PAGE EXTRACT:

How did your education at the Frankel Center for Judaic Studies prepare you for your current job?

"Studying as a graduate student at the Frankel Center gave me a rich exposure to interdisciplinary study that is the foundation of my current work. My interest in food grew from work that I began as a Frankel Center student and later presented with some of my colleagues from the center, considering how the novelist Jonathan Safran Foer interlaces his advocacy for a vegetarian diet with experiences and expectations drawn from the observance (and breaches) of a kosher diet. Discussions about the culture and history of American Jewry shared in classes, colloquia, and conversations with my peers and professors helped me to discover a wider context for my own work, and a wealth of methods and materials to consider."


Who are some of the UM professors who inspired you?

"Professors Deborah Dash-Moore, Jonathan Freedman, Julian Levinson, and Anita Norich inspired me with their critical acumen, and the sense they conveyed of how the work of the classroom extends beyond it. My overwhelming memory of my professors at Frankel was of being drawn by them into bigger conversations—with visiting scholars, between the professors themselves, with other graduate students—but in a context of great intellectual intimacy."


What advice would you give to students who are considering studying Judaic Studies?

"The faculty and learning community at the Frankel Center are exceptional—nurture your relationships with your professors and your peers, read everything you can about the topics closest to your heart, and talk, talk, talk about what you know and what you don't."

RECORD SET:
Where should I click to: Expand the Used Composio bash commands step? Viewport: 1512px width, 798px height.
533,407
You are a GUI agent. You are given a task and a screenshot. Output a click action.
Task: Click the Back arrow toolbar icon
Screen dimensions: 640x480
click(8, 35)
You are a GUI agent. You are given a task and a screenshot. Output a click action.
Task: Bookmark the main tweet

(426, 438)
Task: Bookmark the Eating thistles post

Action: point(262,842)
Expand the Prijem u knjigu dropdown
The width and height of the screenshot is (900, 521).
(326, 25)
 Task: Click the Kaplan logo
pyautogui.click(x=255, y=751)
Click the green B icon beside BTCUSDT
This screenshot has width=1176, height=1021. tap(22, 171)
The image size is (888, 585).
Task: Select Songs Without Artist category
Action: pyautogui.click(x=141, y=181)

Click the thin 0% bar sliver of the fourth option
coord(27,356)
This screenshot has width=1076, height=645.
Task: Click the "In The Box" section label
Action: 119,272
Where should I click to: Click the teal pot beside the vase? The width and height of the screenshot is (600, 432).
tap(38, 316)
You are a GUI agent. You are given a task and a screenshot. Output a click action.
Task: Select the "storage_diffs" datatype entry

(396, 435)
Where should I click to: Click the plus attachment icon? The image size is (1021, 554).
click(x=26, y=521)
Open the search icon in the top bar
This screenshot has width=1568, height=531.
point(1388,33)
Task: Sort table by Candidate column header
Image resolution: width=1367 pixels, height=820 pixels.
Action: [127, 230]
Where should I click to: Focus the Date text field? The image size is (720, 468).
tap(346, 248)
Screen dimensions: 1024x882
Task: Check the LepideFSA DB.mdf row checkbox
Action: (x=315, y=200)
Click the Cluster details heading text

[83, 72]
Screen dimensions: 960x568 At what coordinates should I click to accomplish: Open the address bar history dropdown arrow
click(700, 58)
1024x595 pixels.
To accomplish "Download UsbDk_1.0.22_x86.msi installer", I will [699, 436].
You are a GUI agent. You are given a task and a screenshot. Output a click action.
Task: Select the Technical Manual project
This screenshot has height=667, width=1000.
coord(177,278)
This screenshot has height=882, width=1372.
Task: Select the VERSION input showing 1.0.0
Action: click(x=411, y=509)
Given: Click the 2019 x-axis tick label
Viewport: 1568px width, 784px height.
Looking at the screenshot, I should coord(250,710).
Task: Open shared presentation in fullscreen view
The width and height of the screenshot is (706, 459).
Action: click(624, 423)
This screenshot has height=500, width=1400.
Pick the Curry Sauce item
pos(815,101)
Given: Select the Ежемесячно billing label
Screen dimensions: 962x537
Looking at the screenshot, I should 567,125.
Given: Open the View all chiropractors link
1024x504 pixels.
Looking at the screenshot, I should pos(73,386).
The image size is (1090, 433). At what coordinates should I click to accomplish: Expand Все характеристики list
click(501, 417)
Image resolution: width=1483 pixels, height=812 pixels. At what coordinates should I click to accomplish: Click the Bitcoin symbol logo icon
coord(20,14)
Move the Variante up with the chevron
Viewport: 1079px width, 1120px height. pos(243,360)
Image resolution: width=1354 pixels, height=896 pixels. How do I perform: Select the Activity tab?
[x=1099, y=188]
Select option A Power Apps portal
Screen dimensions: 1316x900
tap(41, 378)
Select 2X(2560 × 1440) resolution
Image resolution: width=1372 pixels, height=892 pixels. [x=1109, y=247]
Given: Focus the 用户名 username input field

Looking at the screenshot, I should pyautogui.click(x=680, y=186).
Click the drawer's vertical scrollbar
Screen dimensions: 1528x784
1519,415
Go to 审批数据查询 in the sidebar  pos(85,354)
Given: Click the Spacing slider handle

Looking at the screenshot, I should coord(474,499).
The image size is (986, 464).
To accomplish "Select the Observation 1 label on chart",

SHORT TASK A:
From the Frankel Center interview, repeat word for word the passage starting at "Who are some" and ending at "studying Judaic Studies?".
SHORT TASK B:
Name every professor the Frankel Center interview mentions as an inspiration.

EXERCISE RESULT A:
Who are some of the UM professors who inspired you?

"Professors Deborah Dash-Moore, Jonathan Freedman, Julian Levinson, and Anita Norich inspired me with their critical acumen, and the sense they conveyed of how the work of the classroom extends beyond it. My overwhelming memory of my professors at Frankel was of being drawn by them into bigger conversations—with visiting scholars, between the professors themselves, with other graduate students—but in a context of great intellectual intimacy."


What advice would you give to students who are considering studying Judaic Studies?

EXERCISE RESULT B:
Deborah Dash-Moore, Jonathan Freedman, Julian Levinson, Anita Norich